4.0 su 5 stelle A Worthwhile Foreign Detective 17 giugno 2013
Di Samy - Pubblicato su Amazon.com
Formato:Formato Kindle|Acquisto verificato
It's always interesting to read the style of a book set in another country both for the style, ways of life described and, in the case of a detective story, the methods and reasonings of the main characters.
4 di 9 persone hanno trovato utile la seguente recensione
2.0 su 5 stelle a bit banal 29 maggio 2006
Di Neal J. Pollock - Pubblicato su Amazon.com
Freeling's Dutch police inspector Van der Valk is directed to take on a missing persons case appropriate for private detective, making the plot a little unusual. However, certain complications aside, this short novel (without chapter headings) has little action. There is a small amount of suspense in the last few pages--though spoiled a bit by the flashback at the start of the book.
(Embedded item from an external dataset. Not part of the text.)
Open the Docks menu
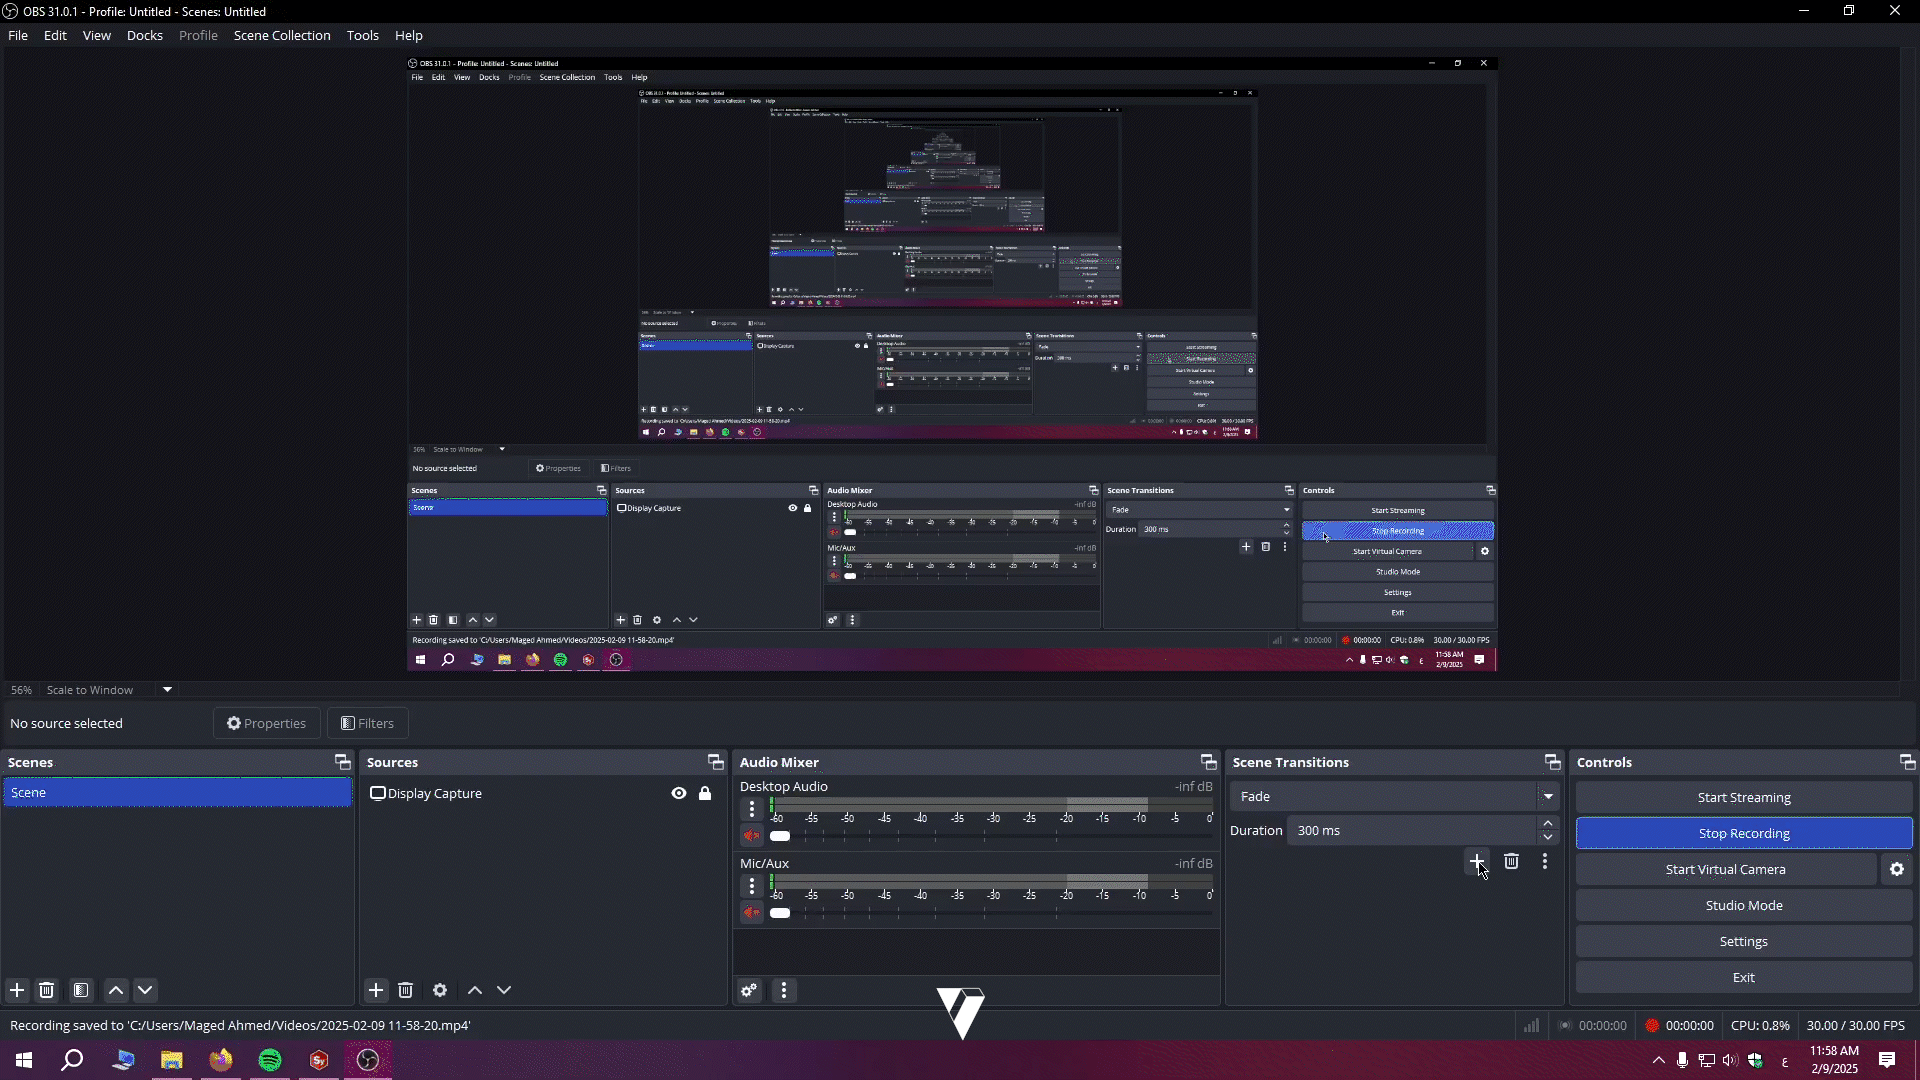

There is much meandering, extraneous detail, little character development (though Anne-Marie was interesting), considerable unimpressive mental activity, & many unfamiliar literary (?) allusions. The title of the book is from a Baudelaire poem. There are a few good turns of phrase: p. 103: "Everybody is out of the ordinary if you look deep enough" & p. 109: He still had to clamp the teeth of patience on the bullet of chagrin." The protagonist states repeatedly that he isn't very bright--I agree. He could have checked, for instance, to see if the French police had the rifle rather than just speculate, & avoided chasing an armed person unarmed himself. In short, it was not an impressive effort IMHO.